» **EXERCISES**:
• a. Answer these from the egg muffin recipe:
(i) How many servings does it make?
(ii) What temperature is the oven preheated to?
(iii) How long should the muffins rest in the pan after baking?
• b. Please retype the egg muffin recipe, starting at "1. Heat the" and ending at "plenty of flavor.".

» **TEXT SECTION**:
+ + + +

Prep Time 10 minutes
Cook Time 20 minutes
Total Time 30 minutes
Servings: 12 servings

Ingredients
  

  • 10 large eggs
  • 3/4 cup diced ham (cooked; deli or leftover ham both work)
  • 1 cup shredded cheddar cheese (or a cheddar–mozzarella blend)
  • 1/2 cup finely chopped bell pepper (any color)
  • 1/4 cup finely chopped green onions (or 2 tablespoons minced red onion)
  • 1/4 cup milk (dairy or unsweetened non-dairy)
  • 1 teaspoon Dijon mustard (optional but recommended for flavor)
  • 1/2 teaspoon garlic powder
  • 1/2 teaspoon onion powder
  • 1/2 teaspoon kosher salt
  • 1/4 teaspoon black pepper
  • 1–2 tablespoons chopped fresh parsley (optional)
  • Nonstick cooking spray or neutral oil for the muffin tin

Method
 

  1. Heat the oven: Preheat to 375°F (190°C). Lightly grease a standard 12-cup muffin tin with cooking spray or brush with oil. Make sure the sides are coated well to prevent sticking.
  2. Prep the mix-ins: Dice the ham and chop the veggies into very small pieces. Smaller pieces distribute better and help the muffins hold together.
  3. Whisk the eggs: In a large bowl, whisk eggs, milk, Dijon, garlic powder, onion powder, salt, and pepper until smooth and slightly frothy. The milk and whisking help keep the texture tender.
  4. Add the fillings: Stir in the ham, cheese, bell pepper, green onions, and parsley. The mixture will look full—this is what gives each muffin plenty of flavor.
  5. Portion the batter: Divide evenly among the 12 muffin cups. Fill each cup about 3/4 full. Give the tin a gentle tap on the counter to level the mixture.
  6. Bake: Place on the middle rack and bake for 16–20 minutes, or until the centers are just set and a toothpick comes out mostly clean. They will puff in the oven and settle slightly as they cool.
  7. Cool briefly: Let the muffins rest in the pan for 3–5 minutes. Run a thin knife around the edges if needed to loosen them.
  8. Serve or store: Enjoy warm, or cool completely on a rack before refrigerating or freezing. Add a sprinkle of extra cheese on top while hot if you want a melty finish.

+ + + +

» **DATA SECTION**:
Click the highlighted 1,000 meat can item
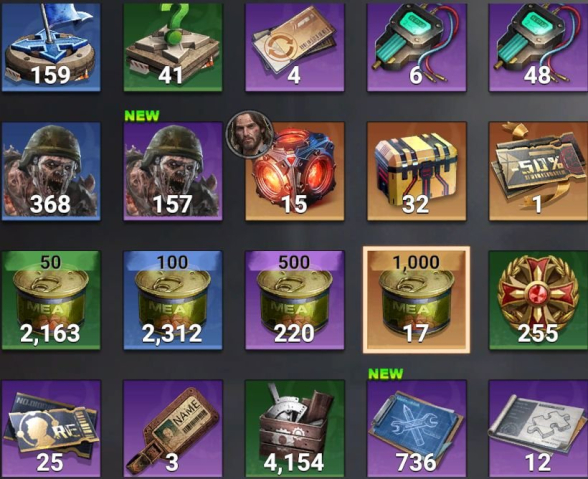The image size is (588, 479). 416,300
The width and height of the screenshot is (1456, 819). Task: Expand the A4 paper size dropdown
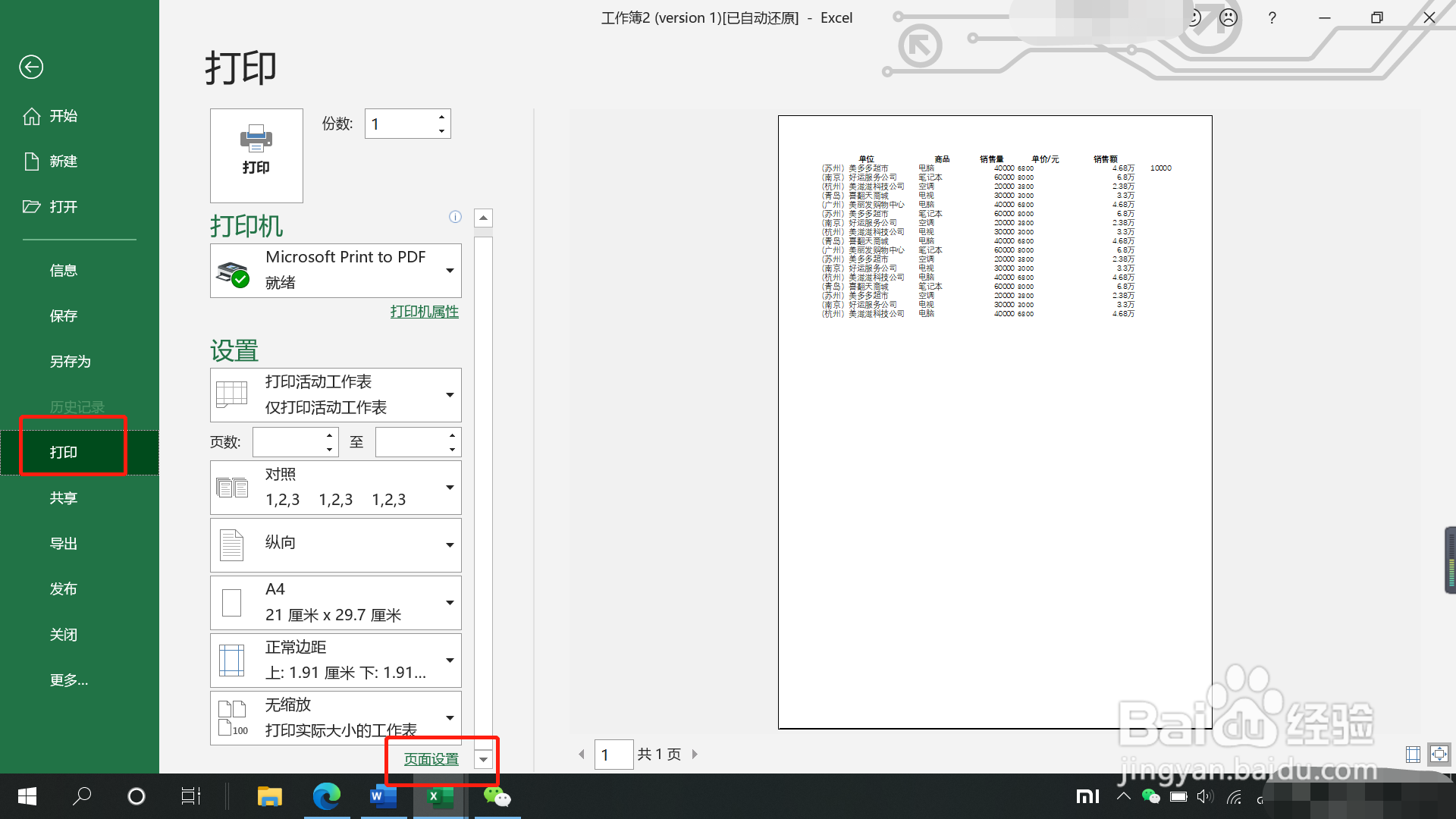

+ + + +

» **SOLUTIONS TO EACH TASK**:
• a.
(i) 12 servings
(ii) 375°F (190°C)
(iii) 3–5 minutes

• b.
1. Heat the oven: Preheat to 375°F (190°C). Lightly grease a standard 12-cup muffin tin with cooking spray or brush with oil. Make sure the sides are coated well to prevent sticking.
  2. Prep the mix-ins: Dice the ham and chop the veggies into very small pieces. Smaller pieces distribute better and help the muffins hold together.
  3. Whisk the eggs: In a large bowl, whisk eggs, milk, Dijon, garlic powder, onion powder, salt, and pepper until smooth and slightly frothy. The milk and whisking help keep the texture tender.
  4. Add the fillings: Stir in the ham, cheese, bell pepper, green onions, and parsley. The mixture will look full—this is what gives each muffin plenty of flavor.